Define explicit schemas for production workloads:
val userSchema = StructType(Seq(
StructField("id", LongType, nullable = false),
StructField("name", StringType, nullable = false),
StructField("email", StringType, nullable = true),
StructField("age", IntegerType, nullable = true),
StructField("created_at", TimestampType, nullable = false),
StructField("preferences", StructType(Seq(
StructField("newsletter", BooleanType, nullable = true),
StructField("theme", StringType, nullable = true)
)), nullable = true)
))
val df = spark.read
.schema(userSchema)
.json("data/users.json")
df.printSchema()
// root
// |-- id: long (nullable = false)
// |-- name: string (nullable = false)
// |-- email: string (nullable = true)
// |-- age: integer (nullable = true)
// |-- created_at: timestamp (nullable = false)
// |-- preferences: struct (nullable = true)
// | |-- newsletter: boolean (nullable = true)
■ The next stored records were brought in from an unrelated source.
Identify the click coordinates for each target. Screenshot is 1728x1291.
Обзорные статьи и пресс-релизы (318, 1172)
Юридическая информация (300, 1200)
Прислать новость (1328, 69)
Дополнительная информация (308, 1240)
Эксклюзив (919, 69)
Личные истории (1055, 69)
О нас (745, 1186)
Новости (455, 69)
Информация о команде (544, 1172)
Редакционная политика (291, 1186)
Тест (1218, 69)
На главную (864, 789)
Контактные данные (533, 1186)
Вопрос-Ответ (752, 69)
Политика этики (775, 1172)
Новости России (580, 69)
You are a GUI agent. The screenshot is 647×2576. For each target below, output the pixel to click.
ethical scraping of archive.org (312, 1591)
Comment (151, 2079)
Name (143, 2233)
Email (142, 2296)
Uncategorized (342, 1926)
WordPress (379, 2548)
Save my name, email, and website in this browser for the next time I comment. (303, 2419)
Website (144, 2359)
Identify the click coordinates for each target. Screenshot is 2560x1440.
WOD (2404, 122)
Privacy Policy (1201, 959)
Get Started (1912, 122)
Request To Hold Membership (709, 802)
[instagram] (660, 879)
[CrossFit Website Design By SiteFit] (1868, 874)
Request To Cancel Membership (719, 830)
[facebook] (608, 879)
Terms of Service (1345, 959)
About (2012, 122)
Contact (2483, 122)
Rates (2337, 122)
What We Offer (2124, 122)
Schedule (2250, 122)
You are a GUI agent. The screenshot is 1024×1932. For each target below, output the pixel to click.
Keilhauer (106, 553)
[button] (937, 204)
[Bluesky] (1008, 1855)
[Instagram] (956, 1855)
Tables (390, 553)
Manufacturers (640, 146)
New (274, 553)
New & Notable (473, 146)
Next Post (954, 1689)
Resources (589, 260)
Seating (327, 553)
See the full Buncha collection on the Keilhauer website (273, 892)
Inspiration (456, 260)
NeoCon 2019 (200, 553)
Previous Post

// | |-- theme: string (nullable = true)
For complex schemas, you can also use DDL strings:
val schemaFromDDL = "id LONG, name STRING, email STRING, created_at TIMESTAMP"
val df = spark.read
.schema(schemaFromDDL)
.json("data/users.json")
Explicit schemas provide three benefits: faster reads (no inference scan), type safety (catch issues early), and documentation (the schema describes your data contract).
Reading Options and Configurations
Spark’s JSON reader accepts numerous options that control parsing behavior:
val df = spark.read
.option("multiLine", "true") // Handle pretty-printed JSON
.option("mode", "PERMISSIVE") // How to handle malformed records
.option("columnNameOfCorruptRecord", "_corrupt_record")
.option("dateFormat", "yyyy-MM-dd")
.option("timestampFormat", "yyyy-MM-dd'T'HH:mm:ss.SSSZ")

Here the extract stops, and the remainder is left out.